We describe a polymer chip with a grid-like architecture that it is intended for the three-dimensional cultivation of cells with an active nutrient and gas supply. The chip is typically made from polymethyl methacrylate or polycarbonate but can also be manufactured from biodegradable polymers, such as poly(lactic-co-glycolic acid). Different designs of the chip can be realized. In this study, we evaluated a chip with 506 microcontainers of the size of 300 x 300 x 300 microm that are capable of housing up to 6 million cells, and its suitability as a tissue-specific culture system for the carcinoma cell line HepG2 instead of primary liver cells. Related to an earlier study, where we could show the principal suitability of the system for rat primary cells, we here investigated the system's suitability for the human carcinoma cell line HepG2. The carcinoma cells were used in two different types of chip-containing bioreactors. By confocal laser scanning microscopy, we could show that cellular integrity in the chip culture was maintained and that there were no signs of apoptosis as confirmed by the absence of K18 fragmentation. Gene expression analysis of some liver-specific genes revealed a significantly higher expression of the phase II metabolism genes uridine-diphosphate- glucosyl-transferase (UGT1A1) and glutathione-S-transferase (GSTpi1) as a marker. Therefore, we conclude that by using a three-dimensional instead of a conventional monolayer culture system, hepatocellular carcinoma cells display a phenotype that resembles more closely the tissue of origin.

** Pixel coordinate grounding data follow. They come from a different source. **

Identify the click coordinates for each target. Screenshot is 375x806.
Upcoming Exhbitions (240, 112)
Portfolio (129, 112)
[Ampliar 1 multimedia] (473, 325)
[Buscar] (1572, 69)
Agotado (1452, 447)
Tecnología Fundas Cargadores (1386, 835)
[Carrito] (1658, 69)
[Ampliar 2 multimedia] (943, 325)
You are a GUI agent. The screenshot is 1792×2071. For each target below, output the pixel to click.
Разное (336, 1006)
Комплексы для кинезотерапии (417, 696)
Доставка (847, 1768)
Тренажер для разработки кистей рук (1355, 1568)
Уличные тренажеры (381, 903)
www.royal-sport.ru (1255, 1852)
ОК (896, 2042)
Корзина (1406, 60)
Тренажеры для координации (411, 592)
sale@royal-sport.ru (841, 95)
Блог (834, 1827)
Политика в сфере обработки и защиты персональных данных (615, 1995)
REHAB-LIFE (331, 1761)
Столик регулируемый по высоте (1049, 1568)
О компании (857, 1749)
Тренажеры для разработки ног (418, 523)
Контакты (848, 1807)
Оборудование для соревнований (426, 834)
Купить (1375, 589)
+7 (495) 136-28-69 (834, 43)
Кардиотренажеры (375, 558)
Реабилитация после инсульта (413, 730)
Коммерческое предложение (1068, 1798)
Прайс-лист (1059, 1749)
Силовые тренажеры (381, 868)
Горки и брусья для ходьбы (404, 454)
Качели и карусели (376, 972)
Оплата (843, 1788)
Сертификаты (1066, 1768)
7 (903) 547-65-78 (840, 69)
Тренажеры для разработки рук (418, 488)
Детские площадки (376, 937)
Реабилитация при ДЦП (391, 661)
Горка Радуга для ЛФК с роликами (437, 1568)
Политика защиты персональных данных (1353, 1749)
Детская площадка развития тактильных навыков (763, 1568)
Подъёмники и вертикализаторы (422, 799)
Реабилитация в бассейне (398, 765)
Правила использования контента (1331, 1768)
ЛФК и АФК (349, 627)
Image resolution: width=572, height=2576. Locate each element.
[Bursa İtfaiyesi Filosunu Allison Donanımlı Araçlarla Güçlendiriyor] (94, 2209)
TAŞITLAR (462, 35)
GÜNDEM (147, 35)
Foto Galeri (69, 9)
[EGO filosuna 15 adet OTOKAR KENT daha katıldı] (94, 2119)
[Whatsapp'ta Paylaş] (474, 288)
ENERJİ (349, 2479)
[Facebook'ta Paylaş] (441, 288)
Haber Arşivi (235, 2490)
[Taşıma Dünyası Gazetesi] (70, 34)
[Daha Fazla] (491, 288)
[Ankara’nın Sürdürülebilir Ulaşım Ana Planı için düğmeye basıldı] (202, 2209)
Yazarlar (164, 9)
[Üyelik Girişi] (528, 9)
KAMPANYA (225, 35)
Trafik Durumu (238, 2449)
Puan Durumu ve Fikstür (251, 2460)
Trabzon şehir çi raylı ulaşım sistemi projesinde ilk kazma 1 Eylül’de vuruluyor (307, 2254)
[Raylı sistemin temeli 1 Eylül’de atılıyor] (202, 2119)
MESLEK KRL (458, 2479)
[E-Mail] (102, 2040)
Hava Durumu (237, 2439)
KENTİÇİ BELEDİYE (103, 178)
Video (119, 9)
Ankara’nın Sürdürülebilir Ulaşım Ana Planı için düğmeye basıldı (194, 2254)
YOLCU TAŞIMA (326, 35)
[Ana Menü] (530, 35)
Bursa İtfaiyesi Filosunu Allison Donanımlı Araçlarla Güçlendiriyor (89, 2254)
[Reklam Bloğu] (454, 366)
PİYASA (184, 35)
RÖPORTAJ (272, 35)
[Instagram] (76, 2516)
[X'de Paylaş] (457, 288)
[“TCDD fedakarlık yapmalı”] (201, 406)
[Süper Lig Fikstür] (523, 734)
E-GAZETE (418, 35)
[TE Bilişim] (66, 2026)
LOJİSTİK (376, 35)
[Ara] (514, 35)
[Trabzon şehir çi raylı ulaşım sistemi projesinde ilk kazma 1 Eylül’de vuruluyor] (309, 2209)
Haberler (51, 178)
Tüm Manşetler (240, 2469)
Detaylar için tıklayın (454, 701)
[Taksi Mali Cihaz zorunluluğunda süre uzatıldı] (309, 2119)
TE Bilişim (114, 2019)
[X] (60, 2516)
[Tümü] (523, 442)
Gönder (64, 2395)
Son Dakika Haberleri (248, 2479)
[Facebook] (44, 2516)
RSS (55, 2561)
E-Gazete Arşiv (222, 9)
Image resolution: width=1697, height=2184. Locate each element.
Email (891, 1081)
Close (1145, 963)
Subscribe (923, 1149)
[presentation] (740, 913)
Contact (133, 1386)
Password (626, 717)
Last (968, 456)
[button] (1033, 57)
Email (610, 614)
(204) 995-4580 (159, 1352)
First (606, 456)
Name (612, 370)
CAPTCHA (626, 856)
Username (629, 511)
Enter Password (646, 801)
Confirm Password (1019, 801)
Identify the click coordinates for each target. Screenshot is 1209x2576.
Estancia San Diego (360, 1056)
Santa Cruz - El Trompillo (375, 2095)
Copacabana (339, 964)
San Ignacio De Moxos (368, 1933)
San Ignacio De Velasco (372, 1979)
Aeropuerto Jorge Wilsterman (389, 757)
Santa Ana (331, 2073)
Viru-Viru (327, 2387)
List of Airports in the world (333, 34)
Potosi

3D tissue culture substrates produced by microthermoforming of pre-processed polymer films.

We describe a new technology based on thermoforming as a microfabrication process. It significantly enhances the tailoring of polymers for three dimensional tissue engineering purposes since for the first time highly resolved surface and bulk modifications prior to a microstructuring process can be realised. In contrast to typical micro moulding techniques, the melting phase is avoided and thus allows the forming of pre-processed polymer films. The polymer is formed in a thermoelastic state without loss of material coherence. Therefore, previously generated modifications can be preserved. To prove the feasibility of our newly developed technique, so called SMART = Substrate Modification And Replication by Thermoforming, polymer films treated by various polymer modification methods, like UV-based patterned films, and films modified by the bombardment with energetic heavy ions, were post-processed by microthermoforming. The preservation of locally applied specific surface and bulk features was demonstrated e.g. by the selective adhesion of cells to patterned microcavity walls.